Beta-blockade was not associated with altered risk for upper gastrointestinal bleeding (UGIB) in this case-control study.
Why this matters
Results from several small studies have suggested beta-blockers protect against UGIB.
- Comorbidities and medication use were higher among patients vs control patients.
- 484 patients taking beta-blockers experienced UGIB.
- Ever and current beta-blocker use was higher among patients vs control patients (26.9% vs 18.1% and 13.6% vs 9.1%, respectively).
- Crude OR for UGIB among beta-blocker users vs nonusers was 1.70.
- After adjustment for confounders, ever beta-blocker use was not associated with UGIB (OR, 1.10; 95% CI, 1.00-1.21).
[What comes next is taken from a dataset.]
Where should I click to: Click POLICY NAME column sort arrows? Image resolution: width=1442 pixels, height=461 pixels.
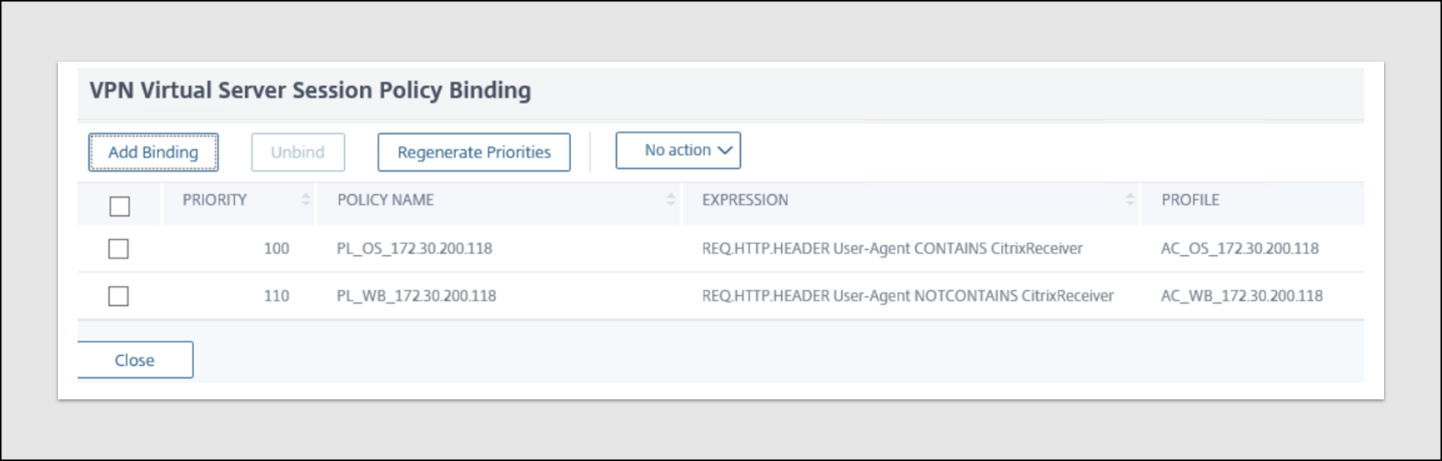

- In subgroup analysis, the association with UGIB remained neutral for selective vs nonselective beta-blockers, varying degrees of comorbidity, and recency and dosage of beta-blocker.
- Registry-, population-based, case-control study comparing use of beta-blockers among patients with or without UGIB.
- Patients (n=3571): residents of 1 county admitted to hospital between 1995 and 2006 with UGIB (excluding gastric varices and patients with liver disease).
- Control patients (n=35,582): 10 randomly selected age- and sex-matched people from same registries.
- All cases manually validated.
- Outcome: OR for UGIB among beta-blocker users vs nonusers.
- Funding: None.
Confounding lifestyle factors and over-the-counter medications not accounted for.